▶ **Task prompt**
Whatever lies between the line with "Where should I" and the end of the data, both included, must be copied exactly and without pictures.

=== Records supplied ===

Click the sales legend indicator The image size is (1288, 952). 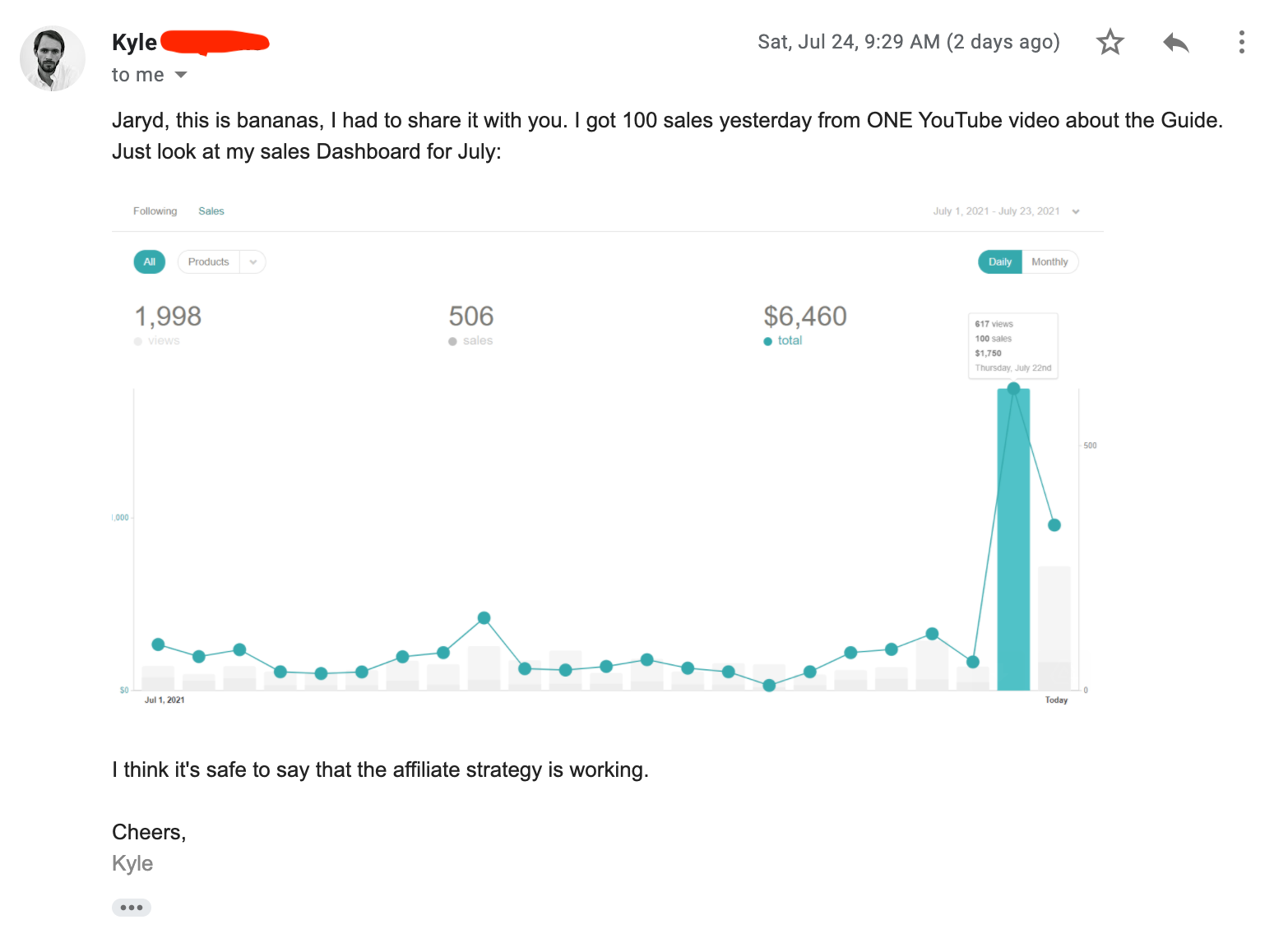point(452,341)
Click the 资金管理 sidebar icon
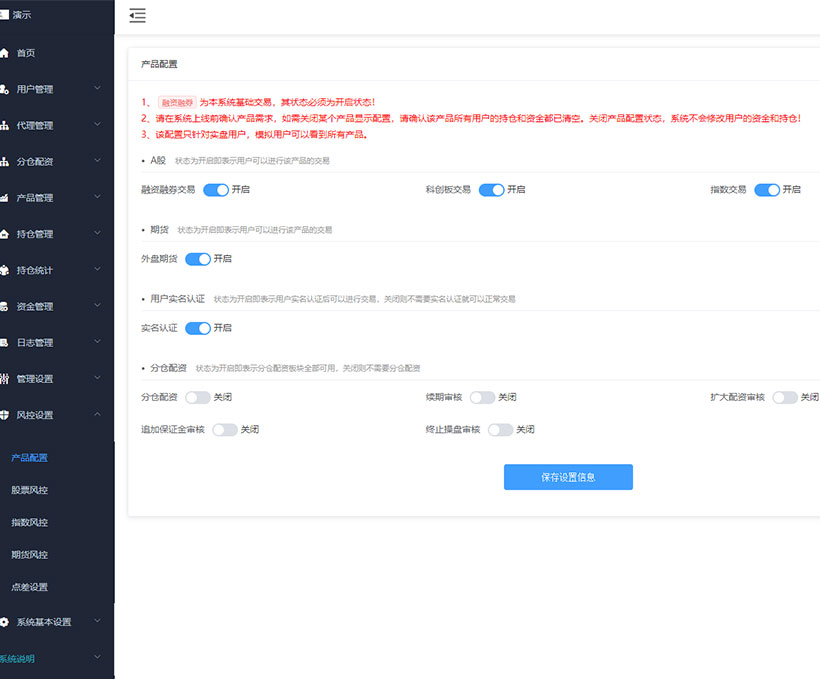Screen dimensions: 820x679 click(4, 306)
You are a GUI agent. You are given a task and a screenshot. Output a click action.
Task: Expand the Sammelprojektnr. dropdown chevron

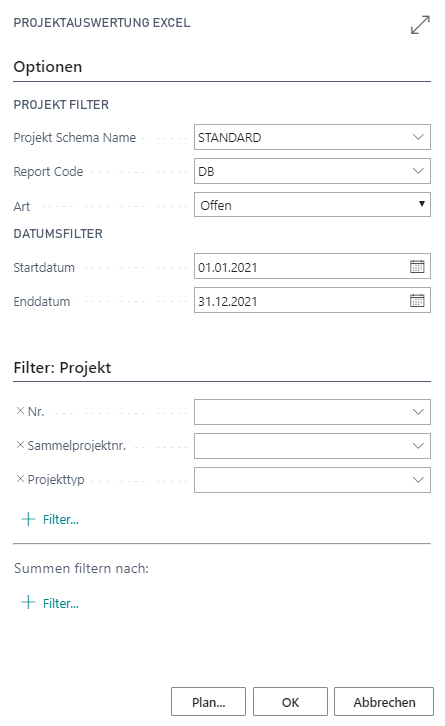pos(418,446)
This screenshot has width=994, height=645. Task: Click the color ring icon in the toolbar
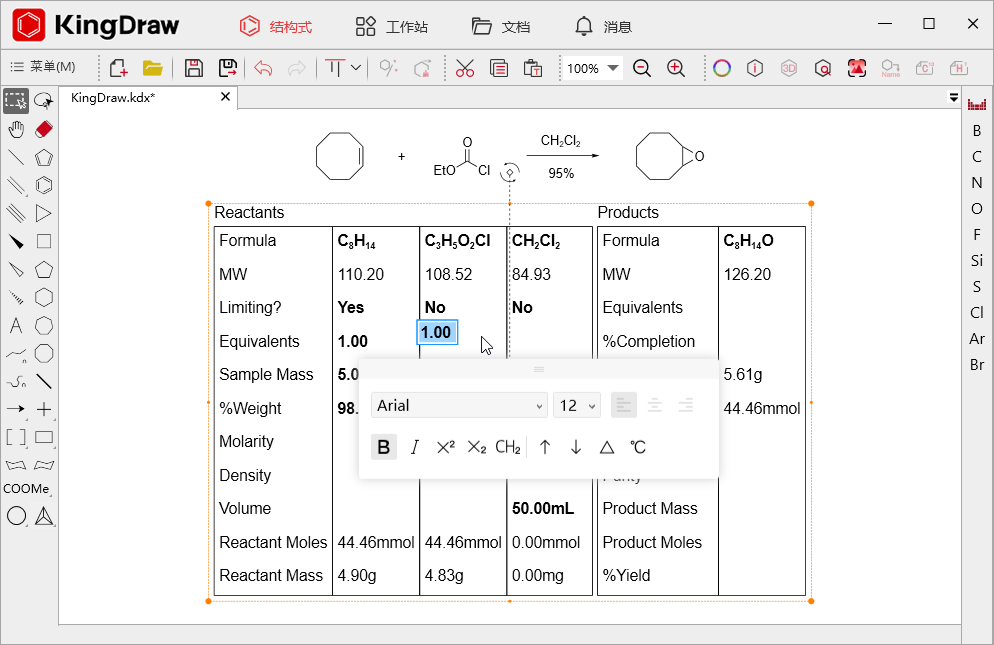(x=722, y=68)
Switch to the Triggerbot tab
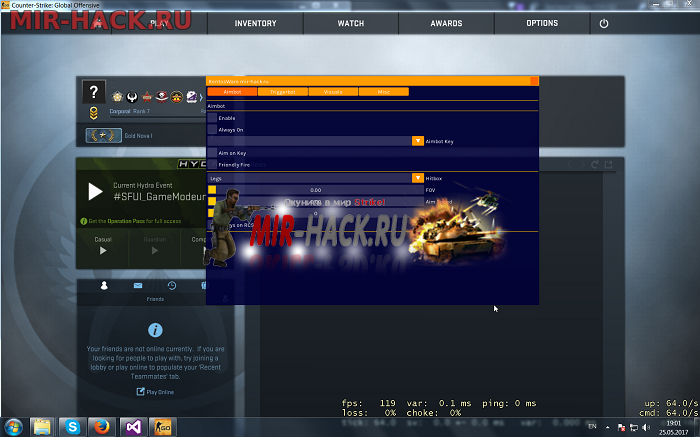This screenshot has height=437, width=700. click(x=282, y=92)
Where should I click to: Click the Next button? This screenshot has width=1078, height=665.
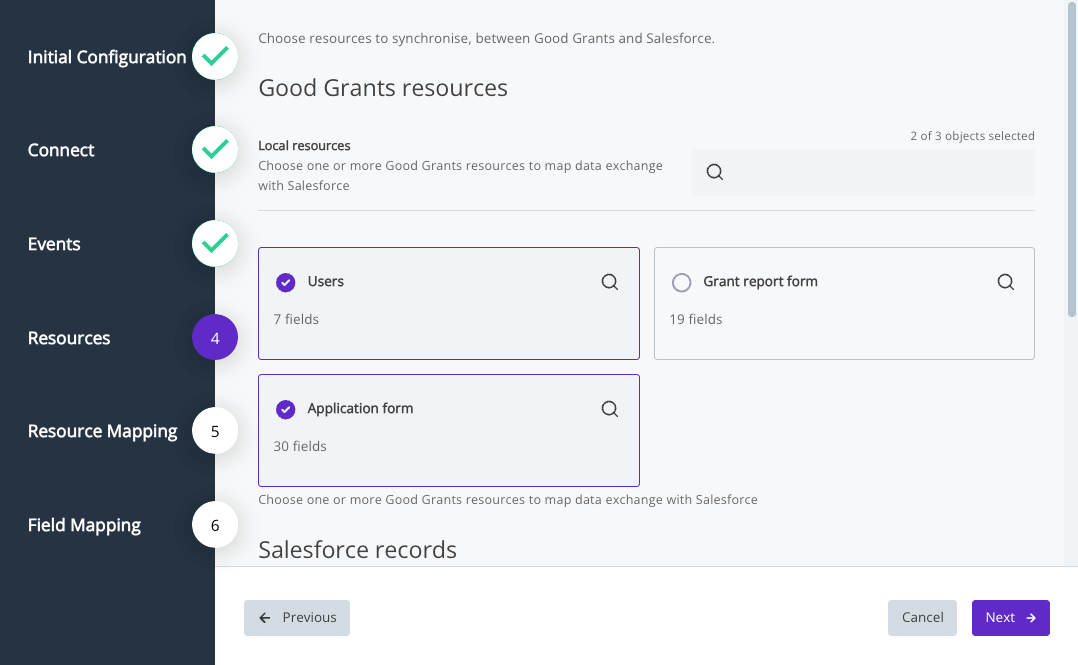point(1010,618)
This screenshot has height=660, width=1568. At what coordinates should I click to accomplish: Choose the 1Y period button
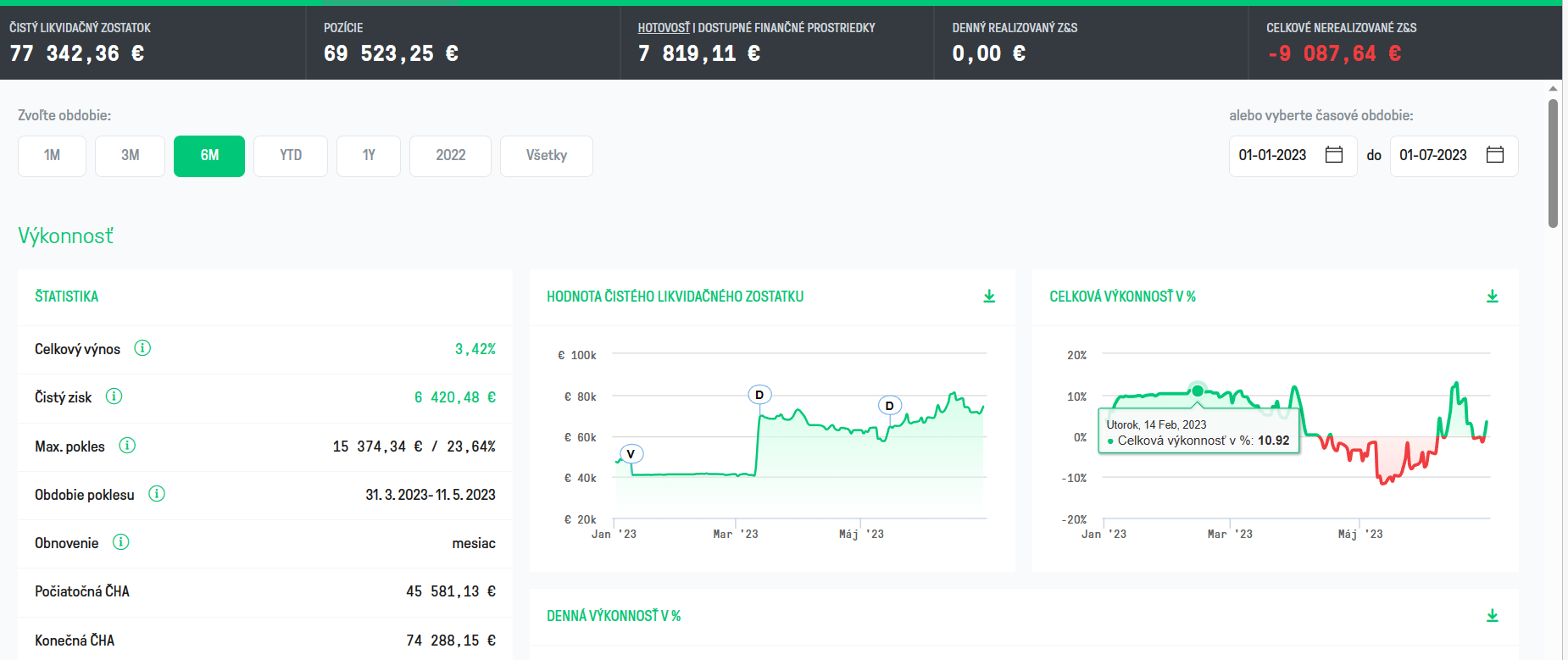369,156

===

▶ **Solution to this task**
Where should I click to: Click the Next button? This screenshot has width=1078, height=665.
point(1010,618)
This screenshot has height=660, width=1568. At what coordinates should I click to accomplish: Choose the 1Y period button
369,156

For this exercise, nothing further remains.